- **TEXT PASSAGE**:
About This Plant

Taxus baccata, commonly known as the English yew, is an evergreen coniferous tree known for its elegant and dense foliage. The tree typically reaches a height of 50 to 60 feet (15 to 18 meters), though some specimens can grow even taller. The bark of the Taxus baccata is thin, smooth, and reddish-brown when young, gradually becoming rougher and greyer as the tree matures. Over time, it may develop a peeling or scaly texture. Additionally, the Taxus baccata is valued for its longevity, with some specimens living for several centuries.

The Story


The leaves of Taxus baccata are needle-like, arranged spirally along the stems, and are characterized by their dark green colour. The needles are relatively short, measuring around 1 to 4 centimetres in length. They have a glossy texture, and the upper surface is often darker than the lower surface. The leaves emit a distinct, resinous fragrance when crushed.

It’s important to note that while the arils are visually appealing, they contain a toxic compound called taxine, and all parts of the English yew tree are highly poisonous if ingested. As such, caution should be exercised, especially in areas frequented by children or pets.


Taxus Baccata produces small, berry-like structures known as arils. The arils of Taxus Baccata are red, fleshy, and cup-shaped, surrounding a single seed. These arils are typically produced in abundance on the female trees, adding a burst of colour to the dark green needles. The seeds themselves are not as conspicuous, nestled within the protective covering of the aril.

- **SUPPLIED INFORMATION**:
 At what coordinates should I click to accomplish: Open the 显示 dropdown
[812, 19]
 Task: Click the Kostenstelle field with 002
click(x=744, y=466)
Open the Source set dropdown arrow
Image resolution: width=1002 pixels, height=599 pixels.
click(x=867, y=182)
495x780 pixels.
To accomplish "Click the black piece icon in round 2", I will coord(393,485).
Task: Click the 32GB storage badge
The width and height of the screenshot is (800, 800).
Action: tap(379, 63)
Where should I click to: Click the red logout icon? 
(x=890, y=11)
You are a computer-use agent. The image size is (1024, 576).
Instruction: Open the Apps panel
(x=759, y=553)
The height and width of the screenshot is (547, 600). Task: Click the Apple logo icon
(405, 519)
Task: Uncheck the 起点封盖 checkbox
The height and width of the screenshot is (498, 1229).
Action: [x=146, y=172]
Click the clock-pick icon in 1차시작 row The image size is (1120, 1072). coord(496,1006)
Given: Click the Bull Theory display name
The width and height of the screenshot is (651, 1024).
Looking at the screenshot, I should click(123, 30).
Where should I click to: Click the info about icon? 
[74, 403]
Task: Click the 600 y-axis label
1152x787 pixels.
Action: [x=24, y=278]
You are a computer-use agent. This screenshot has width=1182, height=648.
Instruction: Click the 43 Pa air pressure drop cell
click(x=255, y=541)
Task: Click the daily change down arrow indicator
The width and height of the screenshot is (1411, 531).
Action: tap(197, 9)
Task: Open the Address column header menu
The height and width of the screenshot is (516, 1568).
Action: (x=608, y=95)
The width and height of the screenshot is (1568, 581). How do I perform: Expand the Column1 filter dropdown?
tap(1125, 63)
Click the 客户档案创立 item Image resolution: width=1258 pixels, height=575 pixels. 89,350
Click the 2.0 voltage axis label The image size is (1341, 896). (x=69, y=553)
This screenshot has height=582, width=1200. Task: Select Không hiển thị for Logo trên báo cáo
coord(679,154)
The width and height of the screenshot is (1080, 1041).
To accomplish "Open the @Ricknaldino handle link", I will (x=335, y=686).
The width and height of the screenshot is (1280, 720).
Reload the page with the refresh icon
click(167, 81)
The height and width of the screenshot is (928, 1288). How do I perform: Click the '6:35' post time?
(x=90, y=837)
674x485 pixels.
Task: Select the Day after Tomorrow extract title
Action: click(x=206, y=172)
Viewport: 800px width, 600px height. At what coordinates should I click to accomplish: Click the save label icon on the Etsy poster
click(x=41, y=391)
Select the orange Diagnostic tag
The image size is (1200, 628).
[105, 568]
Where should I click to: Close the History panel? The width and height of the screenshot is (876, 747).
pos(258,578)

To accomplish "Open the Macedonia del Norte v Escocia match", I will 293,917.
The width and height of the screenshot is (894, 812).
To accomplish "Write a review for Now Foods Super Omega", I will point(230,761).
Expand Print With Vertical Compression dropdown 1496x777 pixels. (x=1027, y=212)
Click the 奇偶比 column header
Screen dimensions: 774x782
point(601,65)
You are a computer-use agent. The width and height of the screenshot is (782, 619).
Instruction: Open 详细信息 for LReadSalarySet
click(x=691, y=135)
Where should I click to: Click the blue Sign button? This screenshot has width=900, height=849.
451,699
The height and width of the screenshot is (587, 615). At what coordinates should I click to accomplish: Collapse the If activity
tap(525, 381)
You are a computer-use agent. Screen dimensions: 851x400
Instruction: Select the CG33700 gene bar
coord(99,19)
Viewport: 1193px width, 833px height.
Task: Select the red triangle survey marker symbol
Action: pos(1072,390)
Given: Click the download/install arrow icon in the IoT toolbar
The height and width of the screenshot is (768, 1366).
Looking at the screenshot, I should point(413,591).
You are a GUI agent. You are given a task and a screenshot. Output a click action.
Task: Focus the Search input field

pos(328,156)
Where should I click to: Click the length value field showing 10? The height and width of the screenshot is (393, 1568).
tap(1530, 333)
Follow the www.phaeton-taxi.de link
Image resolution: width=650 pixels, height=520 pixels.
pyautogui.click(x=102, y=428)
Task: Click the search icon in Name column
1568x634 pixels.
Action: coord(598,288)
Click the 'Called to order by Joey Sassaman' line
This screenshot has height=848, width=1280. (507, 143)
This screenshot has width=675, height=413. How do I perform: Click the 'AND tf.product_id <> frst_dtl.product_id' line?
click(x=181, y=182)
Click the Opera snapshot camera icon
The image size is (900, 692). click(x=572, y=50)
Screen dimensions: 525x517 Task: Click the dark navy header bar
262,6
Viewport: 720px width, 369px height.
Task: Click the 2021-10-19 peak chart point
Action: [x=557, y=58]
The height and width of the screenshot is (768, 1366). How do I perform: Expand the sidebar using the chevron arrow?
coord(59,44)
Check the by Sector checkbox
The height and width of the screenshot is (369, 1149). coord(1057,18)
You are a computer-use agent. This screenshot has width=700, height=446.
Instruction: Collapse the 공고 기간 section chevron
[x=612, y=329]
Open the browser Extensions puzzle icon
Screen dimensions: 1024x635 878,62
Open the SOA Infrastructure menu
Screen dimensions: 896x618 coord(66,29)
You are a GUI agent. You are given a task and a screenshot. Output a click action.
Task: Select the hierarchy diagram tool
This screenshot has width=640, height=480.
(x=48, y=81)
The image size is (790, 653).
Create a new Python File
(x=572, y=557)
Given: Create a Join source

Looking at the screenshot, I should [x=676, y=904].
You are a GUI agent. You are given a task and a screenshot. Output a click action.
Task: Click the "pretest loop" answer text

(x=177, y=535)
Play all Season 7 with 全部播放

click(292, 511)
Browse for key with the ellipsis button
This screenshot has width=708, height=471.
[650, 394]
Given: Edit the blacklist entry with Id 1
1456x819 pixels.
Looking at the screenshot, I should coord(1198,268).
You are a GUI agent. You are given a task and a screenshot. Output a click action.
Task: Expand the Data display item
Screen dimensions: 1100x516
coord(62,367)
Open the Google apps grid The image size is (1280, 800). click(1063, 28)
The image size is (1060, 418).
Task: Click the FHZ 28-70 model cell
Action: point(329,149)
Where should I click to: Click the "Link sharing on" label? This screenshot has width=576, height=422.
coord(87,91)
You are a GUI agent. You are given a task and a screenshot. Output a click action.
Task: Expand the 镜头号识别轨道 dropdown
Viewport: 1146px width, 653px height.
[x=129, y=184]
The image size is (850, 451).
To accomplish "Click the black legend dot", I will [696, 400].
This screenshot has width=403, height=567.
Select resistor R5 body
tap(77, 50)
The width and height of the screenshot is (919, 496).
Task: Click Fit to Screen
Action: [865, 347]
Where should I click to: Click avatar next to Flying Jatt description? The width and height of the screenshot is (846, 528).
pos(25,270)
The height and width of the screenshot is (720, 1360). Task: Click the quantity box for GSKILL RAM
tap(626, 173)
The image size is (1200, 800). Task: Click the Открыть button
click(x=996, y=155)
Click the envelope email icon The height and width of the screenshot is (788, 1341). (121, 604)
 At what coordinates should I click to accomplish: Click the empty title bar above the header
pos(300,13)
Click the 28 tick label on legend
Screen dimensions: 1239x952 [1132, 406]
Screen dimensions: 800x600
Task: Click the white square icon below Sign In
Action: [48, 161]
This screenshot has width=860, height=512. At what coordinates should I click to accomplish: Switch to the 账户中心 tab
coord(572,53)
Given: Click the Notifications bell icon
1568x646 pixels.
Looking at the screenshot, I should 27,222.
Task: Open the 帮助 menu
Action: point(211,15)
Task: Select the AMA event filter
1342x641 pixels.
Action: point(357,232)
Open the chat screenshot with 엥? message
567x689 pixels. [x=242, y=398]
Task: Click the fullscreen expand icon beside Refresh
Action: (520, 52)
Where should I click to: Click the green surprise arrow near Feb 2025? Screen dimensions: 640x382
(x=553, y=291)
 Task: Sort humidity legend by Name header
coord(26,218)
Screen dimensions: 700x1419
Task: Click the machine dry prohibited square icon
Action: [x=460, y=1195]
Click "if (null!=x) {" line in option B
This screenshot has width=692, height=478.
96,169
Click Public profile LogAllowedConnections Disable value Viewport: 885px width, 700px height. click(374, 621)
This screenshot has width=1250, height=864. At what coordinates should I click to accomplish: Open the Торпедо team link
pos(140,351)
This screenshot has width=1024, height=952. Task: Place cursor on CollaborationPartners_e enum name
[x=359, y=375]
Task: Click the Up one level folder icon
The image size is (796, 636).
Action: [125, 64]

- **DIRECTIONS**:
Render this sentence from the English yew text in Spanish: "The leaves emit a distinct, resinous fragrance when crushed."

- **TASK SOLUTION**:
Las hojas desprenden una fragancia resinosa característica cuando se trituran.